Example of an asynchronous event bus. This example accompanies an article on asynchronous event buses that appears here.

This example demonstrates the core mechanisms needed to handle long-running tasks asynchronously in a desktop gui application, namely the need to dispatch potentially long running events to separate threads, and add an element to ensure that synchronous events are run from the main thread. The later is accomplished by making the event bus emit function thread-safe by moving the incoming events to the main thread via a queue and a callback in the gui event loop that is triggered when an event is waiting in the queue.

This example is written in Python, and uses only Python standard library components, so should be executable in any Python environment.

Library components used:

• tkinter - to model the GUI
• concurrent.futures - to dispatch asynchronous handlers to a separate thread
• queue - a thread-safe queue to ferry events between threads
• namedtuple - as a convenient data structure that provides instantiation and other boilerplate

The event bus in this example is loosely based on the encore.events package which provides a Python event bus, minus the asynchronous nature. The need for an asynchronous component inside the event bus motivated this example.

How to run

To run, type in your terminal:

$ python -m event_example

Two windows should appear, a result window and a search window. Run an empty search in search window to get a list of results. Click on a result and the result will appear in the result window. A two second delay is added to each database operation to simulate a database query.

Screen shots

A view of the search window:

A view of the result window:

Testing the async nature of the application

To see that this would cause the app to momentarily freeze, change the lines in "event_example/db.py" that state is_async=True to is_async=False. This will cause the app to become unresponsive for two seconds with each database interaction. This highlights the importance of doing potentially blocking activities asynchronously in a gui application.

The code

The code is organized into a main script, the event bus, the database, and two windows, search window and result window.

• __main__.py
  • Responsible for building the application. All the other components are instantiated here.
  • Note that the three components, the database, the result window, and the search window, only depend on the event bus (and Tk for the windows), and not on each other.
• eventbus.py
  • The event bus definition. Depends on tkinter as it needs to be able to push events back to the main thread via a callback on the Tk event loop.
  • Provides mechanisms to connect functions to handle specific event classes.
  • Provides both a thread-safe emit function for dispatching events, emit(), and a thread-unsafe emit functions syncemit().
• events.py
  • The event definitions to be sent along the event bus. The only constraint on events is that they are unique classes as only a type check is made in the event bus.
• db.py
  • The simulated database layer. Simulates a key-value store with an index.
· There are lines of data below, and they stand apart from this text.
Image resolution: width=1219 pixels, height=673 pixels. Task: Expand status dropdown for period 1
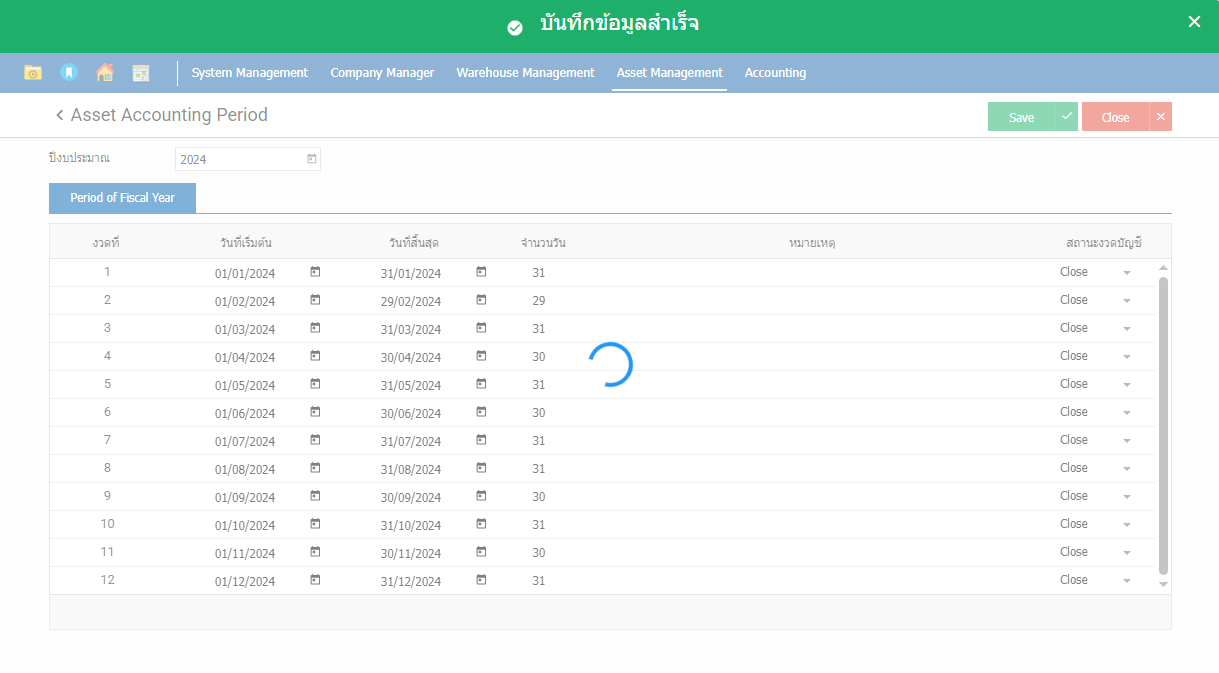(x=1127, y=273)
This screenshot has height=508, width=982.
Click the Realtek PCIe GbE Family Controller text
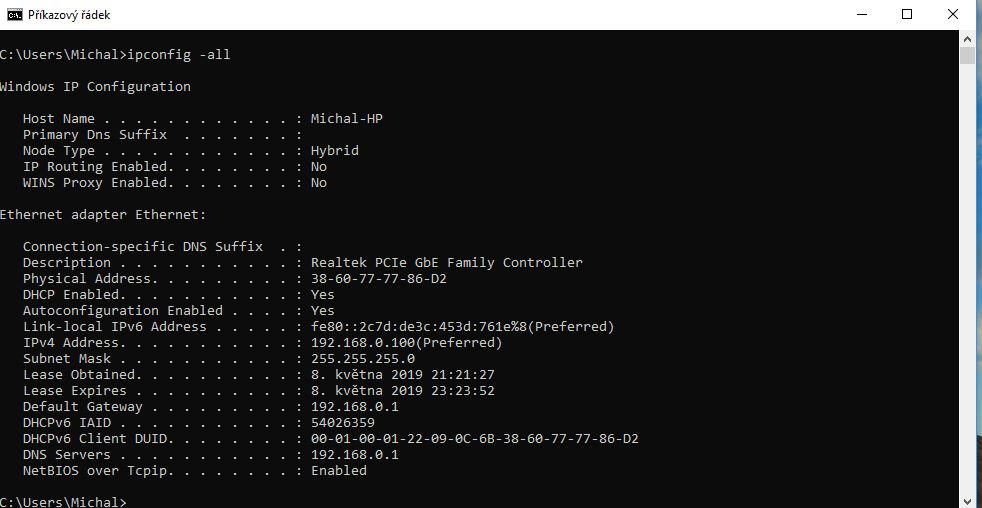tap(446, 262)
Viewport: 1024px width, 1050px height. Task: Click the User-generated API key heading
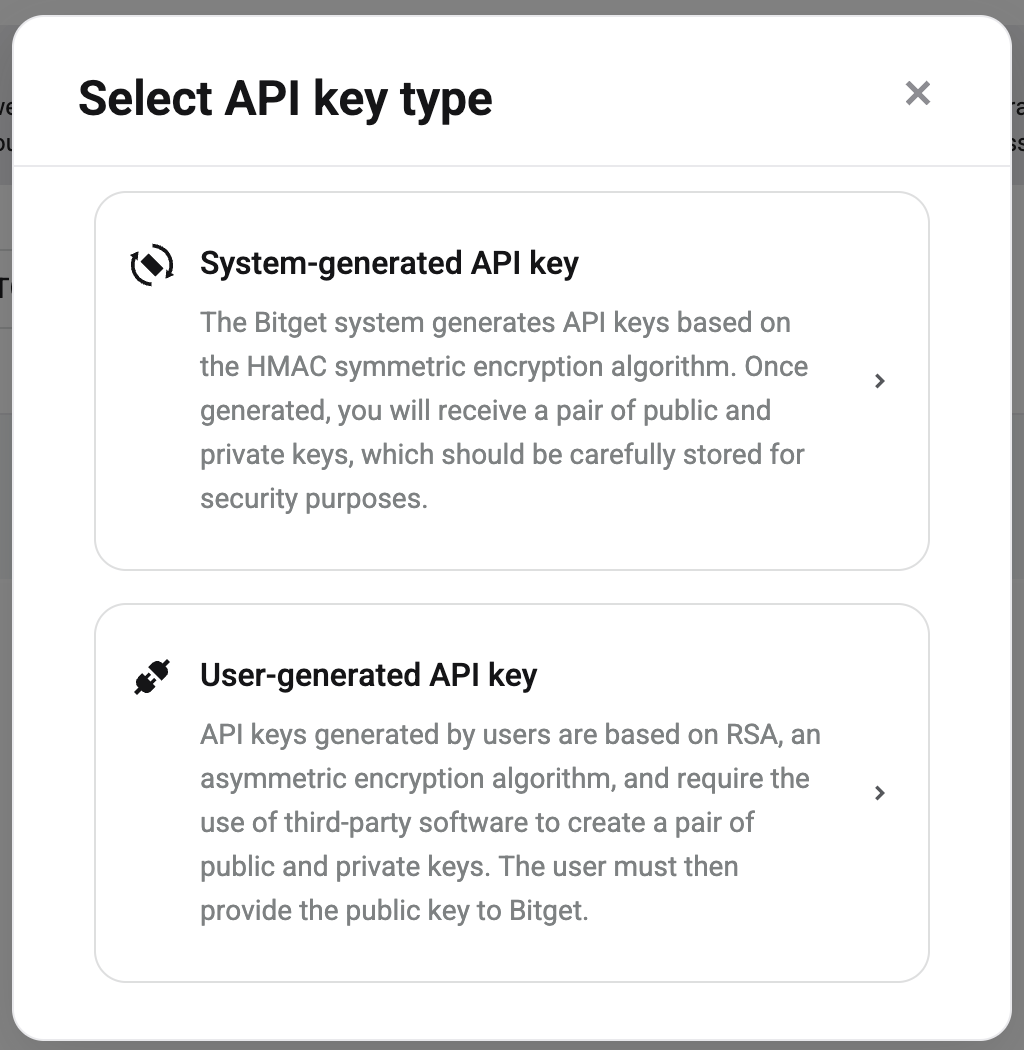(369, 675)
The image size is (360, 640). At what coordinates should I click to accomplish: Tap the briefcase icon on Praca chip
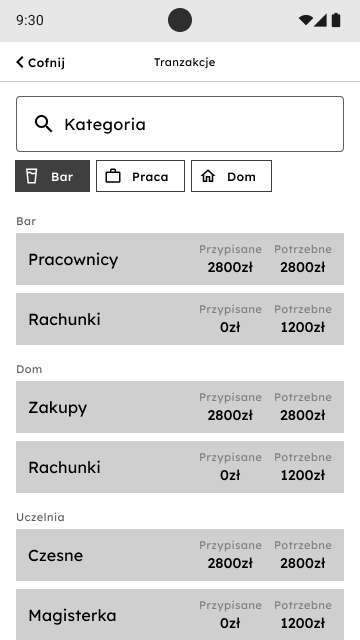point(113,176)
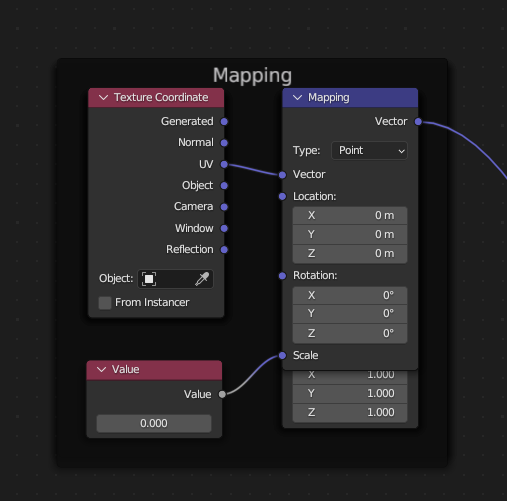Click the Rotation Z field

[x=350, y=333]
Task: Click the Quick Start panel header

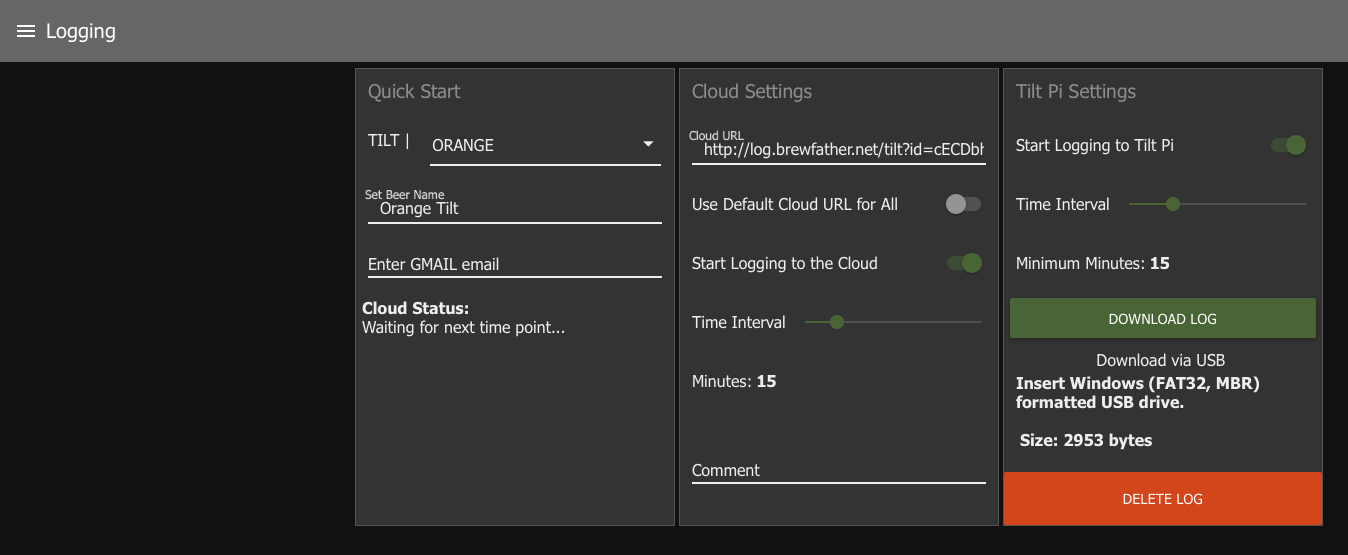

Depends on the event bus.
  • Connects handlers for events to trigger a search, a fetch, and an update in the database.
  • Emits events via the event bus to send out results of queries.
• search.py
  • A Tk window that allows searching for limited data in the database, and then notifying the application to load the full results of a record.
  • Connects a handler to the event bus for receiving search results.
  • Emits via the event bus search requests and fetch requests.
• result.py
  • A Tk window for displaying the full results of a record.
  • Connects a handler to the event bus for receiving a result record.
  • Emits an event to update the result in the database.